La sabiduría popular indica que nadie – persona o nación – escarmienta en cabeza ajena. Poco vale señalar fracasos de otros tiempos con gente enceguecida por las falsas promesas y esperanzas de una hábil demagogia.
También se dice que Dios ciega a quien quiere perder, y es el caso de regímenes que se aferran a libretos que han fabricado para engañar y terminan atrapados en sus propias mentiras.
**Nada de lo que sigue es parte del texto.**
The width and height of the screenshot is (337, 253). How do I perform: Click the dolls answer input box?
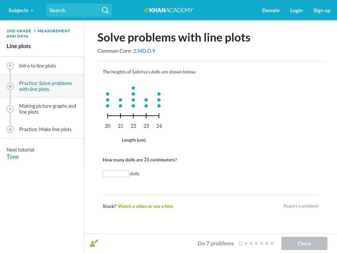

Ambas verdades cobran especial vigencia en una sociedad que vertiginosamente se va a pique sin que de momento se vislumbren soluciones cívicas y viables. A veces luce que la única alternativa posible en situaciones como la de Venezuela es dejar que arremeta el vendaval definitivo y sus consecuencias caigan sobre quienes caigan.
Aún se siente una profunda inmadurez política en Venezuela cuando a estas alturas algunos opositores culminan sus actos políticos con las venenosas caricaturas cantadas del comunista Alí Primera, dedicadas desde hace décadas a fomentar odios y luchas de clases; mientras otros sueñan con intervenciones armadas externas.
El “*quid*” del problema en Venezuela no es sólo un cambio de régimen, sino extirpar las corrientes facilistas, populistas y socialistas enraizadas desde hace mucho en estas tierras. Puede ser que para llegue la madurez sea necesario que las cosas lleguen a un mínimo rasero para comenzar todo de cero. Se necesita que desde el propio seno de la población surja algo similar a la desnazificación al fin de la Segunda Guerra Mundial.
Alemania y Japón, luego de ser devastadas, lograron un renacimiento que aún mantiene al nazismo en la ilegalidad y erradicó el sintoísmo de Estado.
Las dimensiones de la catástrofe son de tal envergadura que muchas algunas personas decentes y de buenas intenciones abogan por una especie de unidad nacional para afrontar las consecuencias. Darles oxígeno a los mitos podría ser un terrible error, como lo está comprobando Mauricio Macri en la Argentina actual.
La búsqueda de “*soluciones*” intermedias cuando es ya demasiado tarde para evitar las peores consecuencias apenas logra confundir a un público de por sí mal informado y desorientado. Quizás lo más aconsejable es dejar que quienes crearon las condiciones del desastre corran – ellos solos – con todo el peso político de sus consecuencias.
Si la dolorosa tragedia que hoy sufre Venezuela al menos sirve para extirpar el arraigado virus de populismo y socialismo, volverlo aborrecible, y vacunar a esta sociedad contra una recaída, quizás en un futuro podamos aplicar otro viejo proverbio popular: No hay mal que por bien no venga.